Represión, cárcel o exilio amenazan a los doctores que se rebelan ante el menoscabo de sus derechos. “Los médicos ofrecen valiosos servicios a numerosas comunidades, pero a costa de sus libertades más básicas”, concluye Vivanco.

La prestigiosa ONG ha investigado a fondo las interioridades de lo que denuncia como explotación o incluso trabajo forzoso. “Los relatores de la ONU le han advertido a Cuba que las condiciones a las que someten a estos médicos incluso podrían considerarse una forma de esclavitud moderna”, pormenoriza a EL MUNDO el director de HRW.

Un férreo manual de normas represivas acompaña a los médicos cubanos que viajan al exterior, que en algunos casos recuerdan a mecanismos de control social ya superados incluso en la isla. El personal debe reportar a sus superiores todas sus relaciones amorosas. También está prohibido mantener relaciones con personas que mantengan “posiciones hostiles o contrarias a la revolución cubana” o “cuya conducta no sea acorde con los principios o valores de la sociedad cubana”. Vivir con personas no autorizadas vulnera los códigos de conducta.

Los brigadistas deben cuidar con esmero su presencia pública, evitando frecuentar lugares que dañen su prestigio o donde se puedan producir alteraciones de orden público. Para participar en actos políticos, como a menudo hacen en Venezuela, deben contar con el permiso de sus superiores.

Las sanciones más graves abocan a procesos con penas de hasta ocho años de cárcel, el mismo tiempo de “castigo” sin regresar a la isla que supone el abandono y huida de la misión. Esta disposición viola, según HRW, el derecho consagrado a ingresar al país propio que se aplica a todas las personas, incluidos los ciudadanos cubanos.

Al ser considerados como “población regulada”, los médicos sólo pueden viajar al exterior con permisos especiales. En los últimos reclutamientos para luchar contra el Covid, médicos confesaron a la organización Prisioners Defenders que aceptaron el trabajo porque temían represalias o lo hacían para conseguir alimentos o huir del país.

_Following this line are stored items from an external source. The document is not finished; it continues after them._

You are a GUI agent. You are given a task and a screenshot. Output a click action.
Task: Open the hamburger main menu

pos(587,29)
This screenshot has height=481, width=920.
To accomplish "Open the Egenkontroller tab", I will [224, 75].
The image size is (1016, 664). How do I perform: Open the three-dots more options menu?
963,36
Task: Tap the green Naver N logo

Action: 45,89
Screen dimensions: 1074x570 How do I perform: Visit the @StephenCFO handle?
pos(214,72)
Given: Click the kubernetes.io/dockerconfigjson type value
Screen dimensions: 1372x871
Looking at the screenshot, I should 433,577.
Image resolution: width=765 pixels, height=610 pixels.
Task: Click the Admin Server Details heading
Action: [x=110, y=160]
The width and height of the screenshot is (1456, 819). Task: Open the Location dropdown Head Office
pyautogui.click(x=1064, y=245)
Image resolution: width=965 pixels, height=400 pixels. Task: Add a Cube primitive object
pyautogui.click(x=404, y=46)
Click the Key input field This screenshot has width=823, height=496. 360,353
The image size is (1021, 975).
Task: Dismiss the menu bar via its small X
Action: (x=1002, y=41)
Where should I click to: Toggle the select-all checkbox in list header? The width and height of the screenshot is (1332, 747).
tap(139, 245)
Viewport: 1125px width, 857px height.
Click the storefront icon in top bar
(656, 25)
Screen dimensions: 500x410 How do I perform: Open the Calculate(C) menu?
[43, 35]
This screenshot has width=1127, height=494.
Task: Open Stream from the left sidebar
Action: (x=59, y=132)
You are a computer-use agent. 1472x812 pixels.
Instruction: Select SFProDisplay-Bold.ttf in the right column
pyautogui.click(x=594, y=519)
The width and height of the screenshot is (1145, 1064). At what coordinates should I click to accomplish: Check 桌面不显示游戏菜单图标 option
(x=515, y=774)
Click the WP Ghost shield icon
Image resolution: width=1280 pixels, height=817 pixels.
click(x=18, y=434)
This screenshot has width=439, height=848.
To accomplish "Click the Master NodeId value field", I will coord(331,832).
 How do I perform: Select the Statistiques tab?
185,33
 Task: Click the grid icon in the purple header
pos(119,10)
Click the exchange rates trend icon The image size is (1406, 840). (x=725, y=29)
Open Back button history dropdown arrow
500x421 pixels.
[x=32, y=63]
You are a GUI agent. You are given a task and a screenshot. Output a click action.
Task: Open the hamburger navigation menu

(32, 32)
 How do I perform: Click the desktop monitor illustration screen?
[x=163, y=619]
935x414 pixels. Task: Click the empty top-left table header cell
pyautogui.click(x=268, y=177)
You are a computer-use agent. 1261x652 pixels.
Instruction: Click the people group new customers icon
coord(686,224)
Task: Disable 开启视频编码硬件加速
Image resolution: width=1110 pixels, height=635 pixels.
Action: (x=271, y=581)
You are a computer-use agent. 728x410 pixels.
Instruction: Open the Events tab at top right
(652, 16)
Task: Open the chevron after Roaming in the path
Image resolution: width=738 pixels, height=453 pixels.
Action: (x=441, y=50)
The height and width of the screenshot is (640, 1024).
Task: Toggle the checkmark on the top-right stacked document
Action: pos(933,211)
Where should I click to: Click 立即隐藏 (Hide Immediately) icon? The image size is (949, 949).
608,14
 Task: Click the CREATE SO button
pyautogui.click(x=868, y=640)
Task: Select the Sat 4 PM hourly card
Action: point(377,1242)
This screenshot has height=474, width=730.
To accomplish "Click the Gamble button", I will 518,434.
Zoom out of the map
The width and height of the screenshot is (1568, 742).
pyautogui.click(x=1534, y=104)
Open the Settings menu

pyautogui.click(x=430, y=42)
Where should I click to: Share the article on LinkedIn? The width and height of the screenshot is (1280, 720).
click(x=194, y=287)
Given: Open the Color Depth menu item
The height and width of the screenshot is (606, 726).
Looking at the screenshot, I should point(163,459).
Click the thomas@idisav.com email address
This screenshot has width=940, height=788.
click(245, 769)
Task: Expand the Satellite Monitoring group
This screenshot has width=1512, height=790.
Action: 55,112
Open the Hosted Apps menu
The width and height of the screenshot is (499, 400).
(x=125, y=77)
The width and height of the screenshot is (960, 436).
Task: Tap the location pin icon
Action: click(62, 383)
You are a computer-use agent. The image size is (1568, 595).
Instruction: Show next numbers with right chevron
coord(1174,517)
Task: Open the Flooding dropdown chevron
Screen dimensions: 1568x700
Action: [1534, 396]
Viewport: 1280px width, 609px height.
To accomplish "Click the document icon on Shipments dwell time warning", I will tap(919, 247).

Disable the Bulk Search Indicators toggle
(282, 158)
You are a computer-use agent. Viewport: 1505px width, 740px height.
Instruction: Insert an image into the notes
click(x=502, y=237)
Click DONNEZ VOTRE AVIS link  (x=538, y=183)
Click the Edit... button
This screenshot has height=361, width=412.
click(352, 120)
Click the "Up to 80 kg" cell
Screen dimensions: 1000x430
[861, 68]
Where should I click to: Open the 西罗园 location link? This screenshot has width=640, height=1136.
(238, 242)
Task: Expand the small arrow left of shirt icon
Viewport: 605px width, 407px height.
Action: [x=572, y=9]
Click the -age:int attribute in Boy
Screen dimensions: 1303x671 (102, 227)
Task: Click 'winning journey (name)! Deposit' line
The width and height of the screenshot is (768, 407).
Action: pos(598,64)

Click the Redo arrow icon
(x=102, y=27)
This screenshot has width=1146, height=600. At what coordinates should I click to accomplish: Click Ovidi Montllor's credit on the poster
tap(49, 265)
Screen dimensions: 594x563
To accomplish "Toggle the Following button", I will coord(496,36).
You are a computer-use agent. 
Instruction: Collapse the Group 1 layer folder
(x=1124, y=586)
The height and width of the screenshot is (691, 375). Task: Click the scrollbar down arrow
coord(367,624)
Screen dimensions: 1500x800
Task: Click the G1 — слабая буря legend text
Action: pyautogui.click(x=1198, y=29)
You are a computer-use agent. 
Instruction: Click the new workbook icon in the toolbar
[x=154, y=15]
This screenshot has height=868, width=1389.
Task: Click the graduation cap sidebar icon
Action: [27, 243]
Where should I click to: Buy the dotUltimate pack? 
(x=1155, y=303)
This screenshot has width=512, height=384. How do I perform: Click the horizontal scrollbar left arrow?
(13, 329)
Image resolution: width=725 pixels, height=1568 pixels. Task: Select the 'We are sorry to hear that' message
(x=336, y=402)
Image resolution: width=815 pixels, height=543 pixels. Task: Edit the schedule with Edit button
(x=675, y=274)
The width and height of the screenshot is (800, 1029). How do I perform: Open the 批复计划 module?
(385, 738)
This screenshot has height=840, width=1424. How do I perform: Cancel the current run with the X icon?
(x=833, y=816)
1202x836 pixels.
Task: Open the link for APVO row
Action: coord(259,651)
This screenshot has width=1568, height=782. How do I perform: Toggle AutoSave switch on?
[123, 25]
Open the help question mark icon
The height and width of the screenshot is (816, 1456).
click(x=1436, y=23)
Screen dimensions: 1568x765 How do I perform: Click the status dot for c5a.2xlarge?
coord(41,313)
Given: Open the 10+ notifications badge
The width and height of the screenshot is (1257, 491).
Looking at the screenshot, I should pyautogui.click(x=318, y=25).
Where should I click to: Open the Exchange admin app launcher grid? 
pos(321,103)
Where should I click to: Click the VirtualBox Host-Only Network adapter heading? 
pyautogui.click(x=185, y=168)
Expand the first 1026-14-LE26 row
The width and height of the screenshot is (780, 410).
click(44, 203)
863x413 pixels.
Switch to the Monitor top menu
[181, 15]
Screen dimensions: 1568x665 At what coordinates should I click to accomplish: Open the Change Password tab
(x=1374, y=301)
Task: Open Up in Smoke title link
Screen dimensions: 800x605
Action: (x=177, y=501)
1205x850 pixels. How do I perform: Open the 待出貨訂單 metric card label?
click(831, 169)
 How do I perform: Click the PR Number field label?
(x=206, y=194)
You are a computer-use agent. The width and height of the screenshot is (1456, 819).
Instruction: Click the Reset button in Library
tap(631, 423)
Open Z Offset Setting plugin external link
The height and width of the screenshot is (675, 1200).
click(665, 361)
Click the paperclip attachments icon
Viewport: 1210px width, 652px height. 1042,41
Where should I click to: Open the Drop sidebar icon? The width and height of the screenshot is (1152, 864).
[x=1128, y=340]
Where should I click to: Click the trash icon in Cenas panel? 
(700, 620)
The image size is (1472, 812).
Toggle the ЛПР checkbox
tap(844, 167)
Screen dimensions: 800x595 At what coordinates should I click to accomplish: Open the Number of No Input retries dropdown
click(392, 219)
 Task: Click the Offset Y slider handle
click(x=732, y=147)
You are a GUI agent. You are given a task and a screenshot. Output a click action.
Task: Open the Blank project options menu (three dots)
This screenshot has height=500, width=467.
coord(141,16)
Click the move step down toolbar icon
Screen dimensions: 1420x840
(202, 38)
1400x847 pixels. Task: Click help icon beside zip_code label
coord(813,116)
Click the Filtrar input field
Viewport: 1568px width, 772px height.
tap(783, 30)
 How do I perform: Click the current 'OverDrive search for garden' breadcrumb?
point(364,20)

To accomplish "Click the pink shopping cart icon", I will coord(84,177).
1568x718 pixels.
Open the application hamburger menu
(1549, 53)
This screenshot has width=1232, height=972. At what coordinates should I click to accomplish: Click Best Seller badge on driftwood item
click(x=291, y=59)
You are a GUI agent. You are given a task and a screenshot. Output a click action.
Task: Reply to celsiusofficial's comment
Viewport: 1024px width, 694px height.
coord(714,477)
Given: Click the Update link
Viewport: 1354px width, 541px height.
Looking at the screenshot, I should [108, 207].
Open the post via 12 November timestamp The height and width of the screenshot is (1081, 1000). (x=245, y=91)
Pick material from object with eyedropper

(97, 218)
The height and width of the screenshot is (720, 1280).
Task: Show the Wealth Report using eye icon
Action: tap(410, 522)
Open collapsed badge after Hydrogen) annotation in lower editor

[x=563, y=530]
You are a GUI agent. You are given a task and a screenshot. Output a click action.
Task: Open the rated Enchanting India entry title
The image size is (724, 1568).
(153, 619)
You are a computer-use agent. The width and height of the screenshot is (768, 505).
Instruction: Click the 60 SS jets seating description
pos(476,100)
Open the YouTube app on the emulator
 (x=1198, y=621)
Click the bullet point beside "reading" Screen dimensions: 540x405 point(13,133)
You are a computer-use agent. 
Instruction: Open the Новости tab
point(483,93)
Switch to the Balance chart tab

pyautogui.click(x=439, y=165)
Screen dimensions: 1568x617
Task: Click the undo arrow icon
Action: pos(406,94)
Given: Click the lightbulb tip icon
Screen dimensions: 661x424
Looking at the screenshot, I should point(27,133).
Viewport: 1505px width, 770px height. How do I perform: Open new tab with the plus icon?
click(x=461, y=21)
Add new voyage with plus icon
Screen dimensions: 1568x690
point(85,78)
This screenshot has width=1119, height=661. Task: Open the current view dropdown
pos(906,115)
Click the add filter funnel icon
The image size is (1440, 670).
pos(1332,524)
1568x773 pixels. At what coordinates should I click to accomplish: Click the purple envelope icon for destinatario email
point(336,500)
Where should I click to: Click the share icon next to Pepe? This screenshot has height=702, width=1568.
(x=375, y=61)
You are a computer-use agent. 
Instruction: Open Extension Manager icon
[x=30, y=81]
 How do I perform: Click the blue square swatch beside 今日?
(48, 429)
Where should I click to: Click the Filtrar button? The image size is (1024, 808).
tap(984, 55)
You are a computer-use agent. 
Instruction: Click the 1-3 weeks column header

Las pesquisas de HRW y las de Naciones Unidas reportan “excesos de horas trabajadas”, limitaciones en vacaciones y salarios y las amenazas ya relatadas. En su respuesta a la ONU, el gobierno cubano negó las acusaciones y señaló a los relatores de derechos humanos por “fomentar espurias campañas promovidas por el gobierno de EEUU”. Las excusas de siempre.

La gran novedad es que en esta ocasión HRW no se dirige a Raúl Castro o al nuevo presidente, Miguel Díaz-Canel, sino a los países que reciben a los médicos para que sean “conscientes de que si no presionan a Cuba para que modifique este sistema draconiano, se pueden transformar en cómplices de graves violaciones a los derechos humanos”, explicó Vivanco.

La prioridad son los países europeos que apoyan financieramente las misiones médicas, así como los países de la región latinoamericana que han considerado solicitar estos médicos para enfrentar la pandemia, como México, Perú y Argentina.

El modus operandi en revolución convierte a sus médicos en su fuente principal de ingresos en medio de una coronacrisis que ha paralizado el turismo. El último dato es que las misiones reportan al país 5.500 millones de euros, “lo que representa el 43% de las exportaciones totales”, según el economista Pavel Vidal, antiguo funcionario del Banco de Cuba.

Un asunto de Estado, vital para la revolución y en el que vuelca a todo su aparato de propaganda. Otra cosa es el trabajo de los médicos en cada país, que concita aplausos y también críticas. Venezuela, pieza clave de este puzle, acaba de recibir con bombo y platillos revolucionarios una brigada en Zulia, epicentro de la epidemia. En ese estado ya son una docena los médicos locales fallecidos.

“Es una mezcla de populismo y mentira. Nuestros médicos no cuentan con medios de bioseguridad y en cambio ello sí tienen todo el material de protección”, protestó el diputado José Manuel Olivares, comisionado para la Salud de la presidencia encargada.